Top of EXCERPT

Caution patients that this study was conducted only in animal models.
Review
TORONTO, April 24 — Probiotics can help protect the gut against harmful bacteria and symptoms brought on by long-term stress, according to researchers here.
In a study of rats subjected to stress, those who were pretreated with either of two Lactobacillus strains had less adhesion to intestinal walls of harmful bacteria, said Philip M. Sherman, M.D., and colleagues at the Hospital for Sick Children here.
What's more, pretreatment with the probiotics prevented translocation of the harmful bacteria to the mesenteric lymph nodes, indicating a protective effect, they reported in the early online issue of Gut.
Although the study focused on stressed-out rodents, the findings have implications for the treatment of inflammatory bowel disease and irritable bowel syndrome in humans, the authors wrote.
"Enhanced bacterial uptake following exposure to chronic stress may lead to an increased antigen load in the intestinal mucosa," Dr. Sherman and colleagues wrote. "Thus local inflammation could be initiated, which eventually leads to more diffuse intestinal inflammation… In addition, these findings indicate that probiotics may provide a novel approach for the management of stress induced intestinal dysfunction."
Dr. Sherman and colleagues looked at the ability of probiotics to prevent intestinal pathophysiology precipitated by stress. In this case, the stress was induced by a water avoidance stress test, in which the animals were placed for one hour per day for 10 days on a small platform surrounded by warm water in a plastic container. Controls were subjected to "sham stress," in which they were placed on an identical platform in an empty plastic container.

Bottom of EXCERPT
Top of DATA FOR ANALYSIS

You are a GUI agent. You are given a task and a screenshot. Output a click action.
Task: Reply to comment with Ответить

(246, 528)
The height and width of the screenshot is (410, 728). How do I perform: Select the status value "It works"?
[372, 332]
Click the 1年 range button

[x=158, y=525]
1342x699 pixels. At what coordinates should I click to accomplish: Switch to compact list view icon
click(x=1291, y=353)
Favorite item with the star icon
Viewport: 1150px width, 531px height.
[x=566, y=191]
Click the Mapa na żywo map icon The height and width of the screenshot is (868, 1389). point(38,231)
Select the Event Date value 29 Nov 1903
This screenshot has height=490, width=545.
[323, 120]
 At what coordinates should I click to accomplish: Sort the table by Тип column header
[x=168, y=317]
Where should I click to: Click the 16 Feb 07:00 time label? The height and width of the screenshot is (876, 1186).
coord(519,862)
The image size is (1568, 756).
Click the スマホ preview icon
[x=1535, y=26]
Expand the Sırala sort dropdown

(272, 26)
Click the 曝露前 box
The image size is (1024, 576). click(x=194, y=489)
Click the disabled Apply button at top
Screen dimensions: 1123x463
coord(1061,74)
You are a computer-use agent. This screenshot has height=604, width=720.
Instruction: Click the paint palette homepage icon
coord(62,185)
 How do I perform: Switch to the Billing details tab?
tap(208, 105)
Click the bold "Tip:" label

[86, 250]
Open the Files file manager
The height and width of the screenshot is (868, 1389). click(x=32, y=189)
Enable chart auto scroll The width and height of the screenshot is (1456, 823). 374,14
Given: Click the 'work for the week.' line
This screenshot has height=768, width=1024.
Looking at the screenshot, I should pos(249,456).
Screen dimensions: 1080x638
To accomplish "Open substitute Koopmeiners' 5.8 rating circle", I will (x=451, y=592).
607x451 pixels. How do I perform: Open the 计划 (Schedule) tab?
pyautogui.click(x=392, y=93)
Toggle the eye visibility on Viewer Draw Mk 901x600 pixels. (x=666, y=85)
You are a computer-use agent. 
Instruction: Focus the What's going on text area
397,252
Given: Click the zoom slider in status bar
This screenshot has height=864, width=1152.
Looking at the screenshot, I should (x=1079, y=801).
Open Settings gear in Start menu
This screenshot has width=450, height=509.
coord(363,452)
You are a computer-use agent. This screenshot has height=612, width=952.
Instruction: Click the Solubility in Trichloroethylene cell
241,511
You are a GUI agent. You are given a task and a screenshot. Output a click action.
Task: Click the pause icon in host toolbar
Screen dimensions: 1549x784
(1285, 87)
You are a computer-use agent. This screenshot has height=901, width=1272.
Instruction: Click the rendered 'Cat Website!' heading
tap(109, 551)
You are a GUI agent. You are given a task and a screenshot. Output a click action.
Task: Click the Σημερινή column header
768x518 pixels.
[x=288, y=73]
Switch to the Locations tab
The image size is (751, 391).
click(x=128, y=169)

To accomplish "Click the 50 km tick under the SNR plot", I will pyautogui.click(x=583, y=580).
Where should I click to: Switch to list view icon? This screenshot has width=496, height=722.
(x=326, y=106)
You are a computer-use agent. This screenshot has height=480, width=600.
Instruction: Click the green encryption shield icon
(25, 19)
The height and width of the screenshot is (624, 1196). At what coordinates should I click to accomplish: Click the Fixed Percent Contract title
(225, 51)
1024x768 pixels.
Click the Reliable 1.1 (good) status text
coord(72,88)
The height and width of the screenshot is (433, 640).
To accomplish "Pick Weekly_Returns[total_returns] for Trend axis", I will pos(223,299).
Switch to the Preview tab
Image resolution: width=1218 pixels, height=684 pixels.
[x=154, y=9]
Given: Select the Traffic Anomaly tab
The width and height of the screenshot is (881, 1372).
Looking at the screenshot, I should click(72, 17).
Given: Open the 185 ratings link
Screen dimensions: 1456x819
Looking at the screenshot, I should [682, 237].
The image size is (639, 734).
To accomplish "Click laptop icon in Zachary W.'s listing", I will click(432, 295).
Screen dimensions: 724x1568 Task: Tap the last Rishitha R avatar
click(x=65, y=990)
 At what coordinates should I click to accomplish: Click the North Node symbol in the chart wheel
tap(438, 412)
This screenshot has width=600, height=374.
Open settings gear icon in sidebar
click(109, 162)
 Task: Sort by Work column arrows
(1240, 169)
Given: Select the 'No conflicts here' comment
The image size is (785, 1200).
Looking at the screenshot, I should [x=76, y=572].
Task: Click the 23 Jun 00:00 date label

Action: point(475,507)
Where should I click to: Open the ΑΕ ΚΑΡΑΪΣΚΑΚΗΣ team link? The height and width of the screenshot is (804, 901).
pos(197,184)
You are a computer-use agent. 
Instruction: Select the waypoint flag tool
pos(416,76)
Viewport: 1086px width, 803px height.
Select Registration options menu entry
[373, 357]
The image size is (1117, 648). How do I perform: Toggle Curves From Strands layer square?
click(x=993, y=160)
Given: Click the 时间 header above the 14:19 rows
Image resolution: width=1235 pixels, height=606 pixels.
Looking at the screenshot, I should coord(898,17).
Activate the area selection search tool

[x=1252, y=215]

Bottom of DATA FOR ANALYSIS

WHAT TO DO:
[1] In the article on probiotics and stress in rats, what objects made up the water avoidance stress test setup? List each one.
[2] Pick up the article on probiotics and stress in rats right after its last sentence and keep it going.
The records are separate from the probiotics article and aren't part of it.

EXPECTED OUTPUTS:
[1] A small platform, warm water, and a plastic container.

[2]
The animals had been fed either a standard diet or the same diet with probiotics (Lactobacillis helveticus and L. rhamnosus strains) added to the water for seven days before the start of the induced stress and continuing for the duration of the study.
"We have previously shown that probiotics survive and transiently colonize the gut when administered to mice via addition to sterile drinking water," the authors noted.
Four hours after the last real or sham stress session, the rats were killed and their tissues, including mesenteric lymph nodes and intestinal segments, were examined for studies of bacterial translocation, and morphological and functional analysis.
The authors found that the chronic stress caused by water-avoidance induced excess ion secretion and intestinal mucosal barrier dysfunction in both the ileum and the colon, and that these effects were associated with increased bacterial adhesion and penetration into surface epithelial cells.
They also saw that about 70% of the rats subjected to the water avoidance stress had bacterial penetration of the gut endothelium and translocation of the bacteria to mesenteric lymph nodes.
However, pretreatment with probiotics reduced the number of adherent bacteria, prevented bacterial translocation to mesenteric lymph nodes, and inhibited chronic stress-induced elevated intestinal ion secretion, but not increased permeability, the authors found.
"These findings indicate that probiotics can prevent chronic stress induced intestinal abnormalities and, thereby, exert beneficial effects in the intestinal tract," they wrote.
Primary source: Gut
Source reference:
Zareie M et al. "Probiotics prevent bacterial translocation and improve intestinal barrier function in rats following chronic psychological stress." Gut 2006;000:1-8. doi: 10.1136/gut.2005.080739
-------------------- Heather is the Administrator of the IBS Message Boards. She is the author of Eating for IBS and The First Year: IBS, and the CEO of Heather's Tummy Care. Join her IBS Newsletter. Meet Heather on Facebook!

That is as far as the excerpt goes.